The Commercial Appeal

Searching for more reliable prostate cancer screens

- Dr. Komaroff is a physician and professor at Harvard Medical School. To send questions, go to AskDoctorK.com, or write: Ask Doctor K, 10 Shattuck St., Second Floor, Boston, MA 02115. By Anthony l. komaroff, M.D.

Dear Doctor K: I keep hearing about problems with the PSA test. Are any new screening tests for prostate cancer in developmen­t?

Answer: Prostate-specific antigen (PSA) is a biomarker. Biomarkers are chemicals that can reveal that something abnormal is happening in the body. PSA is a chemical released by cells in the prostate gland. It is released at relatively high levels when prostate cells turn cancerous. However, PSA also is released in noncancero­us prostate conditions.
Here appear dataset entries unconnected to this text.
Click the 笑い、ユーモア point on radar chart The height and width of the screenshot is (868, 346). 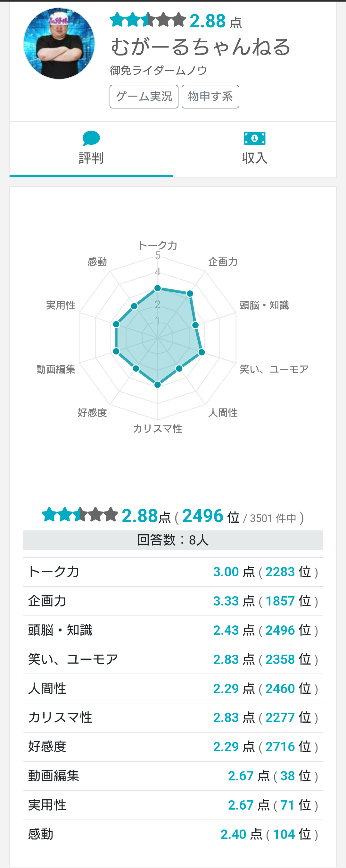[x=201, y=352]
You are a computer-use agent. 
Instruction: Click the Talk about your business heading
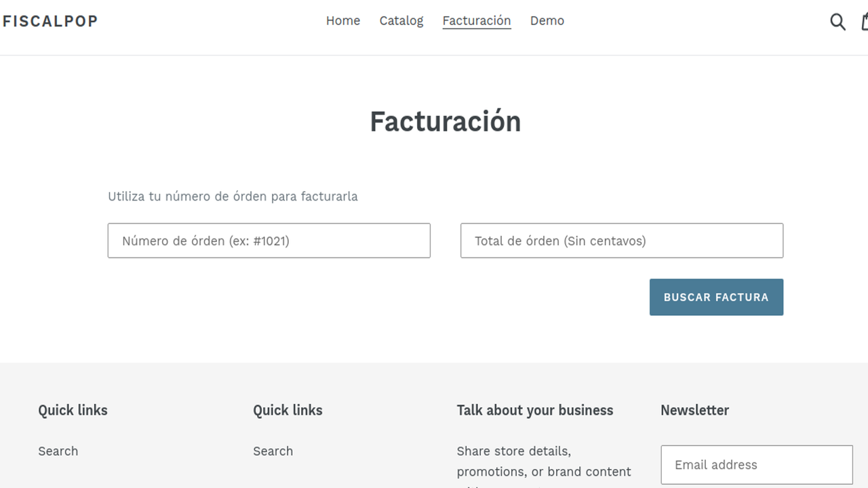(534, 410)
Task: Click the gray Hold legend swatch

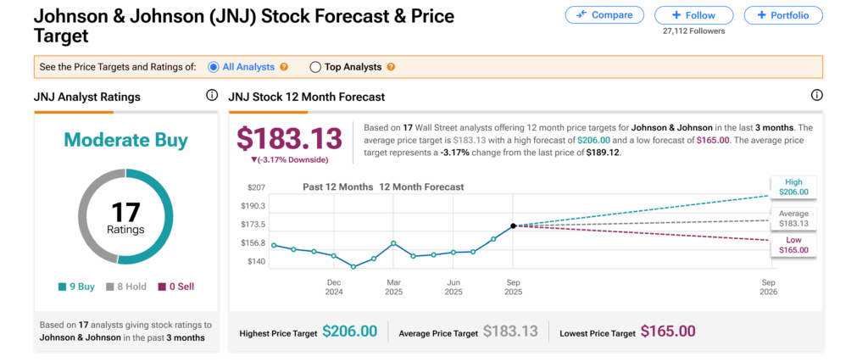Action: coord(109,287)
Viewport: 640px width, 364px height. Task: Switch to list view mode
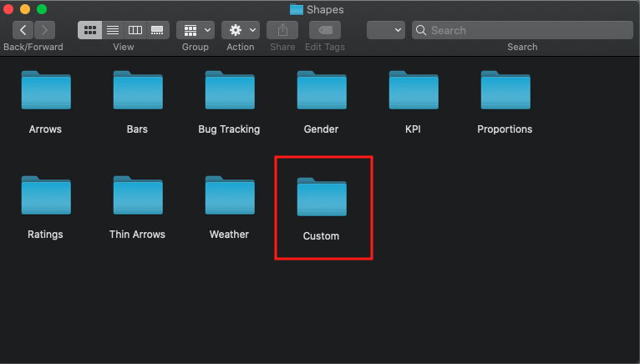[112, 30]
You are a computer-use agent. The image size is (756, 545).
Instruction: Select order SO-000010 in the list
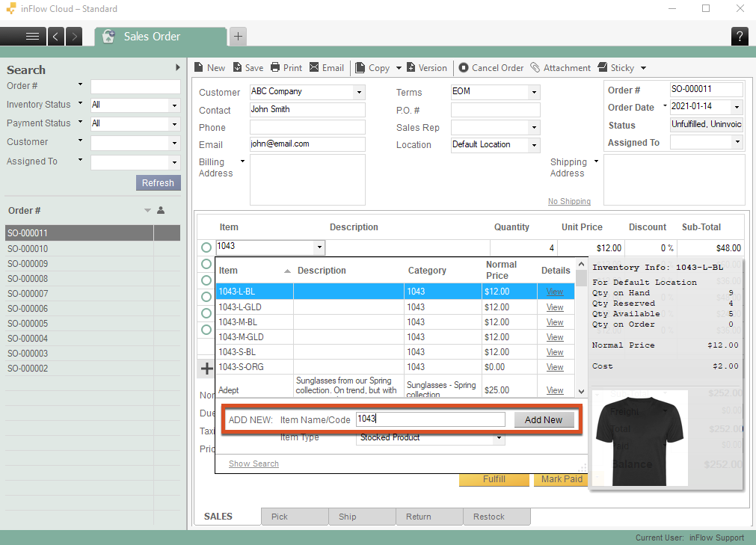click(x=28, y=249)

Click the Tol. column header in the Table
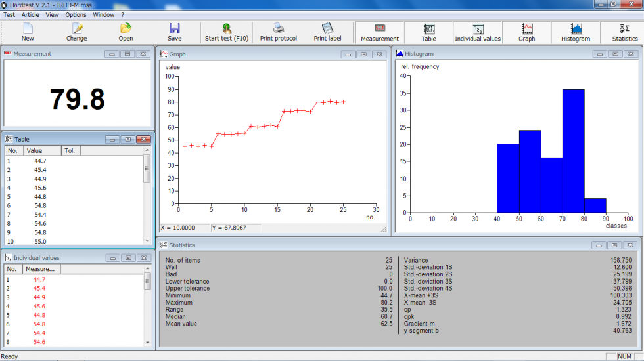(70, 151)
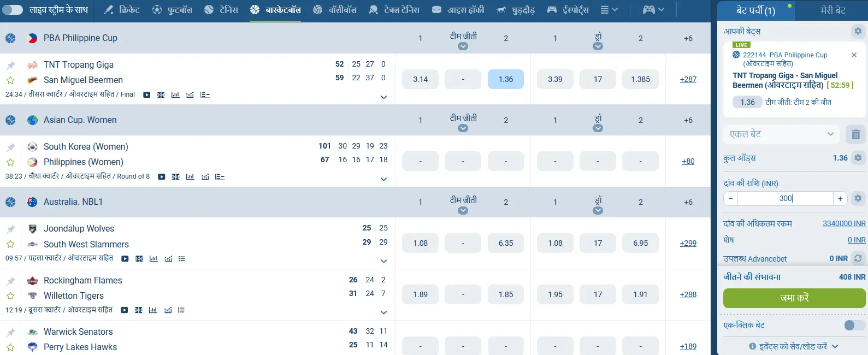Refresh the Advancebet available amount
868x355 pixels.
pos(858,258)
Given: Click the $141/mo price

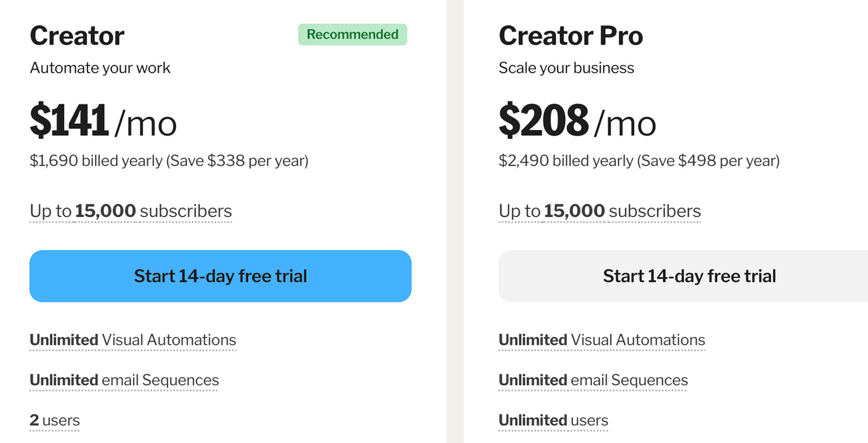Looking at the screenshot, I should [x=103, y=121].
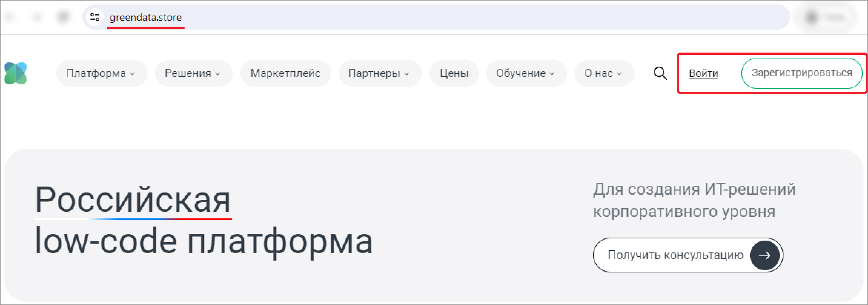Expand the Платформа dropdown menu
Viewport: 868px width, 305px height.
(102, 73)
The PSA test has been used for decades to detect prostate cancer before symptoms begin. However, there are two problems with the test. First, as just mentioned, high PSA levels do not always indicate that there is prostate cancer. The phrase doctors use to describe this imperfecti­on is that the test result can be “falsely positive.”

Second, the PSA levels measured by the test can sometimes be normal even when a person does have prostate cancer. The phrase doctors use to describe this imperfecti­on is that the test result can be “falsely negative.”

The third problem with the test is that even when it accurately detects prostate cancer, it doesn’t distinguis­h aggressive cancer from nonaggress­ive cancer. As I’ve said before, even though it seems odd: Cancer is not always bad for your health. There are types of cancer that can cause no symptoms, that grow slowly (if at all) and that are unlikely to spread. There are types of cancer that you will never know you had. You will die with these cancers, but you won’t die from them.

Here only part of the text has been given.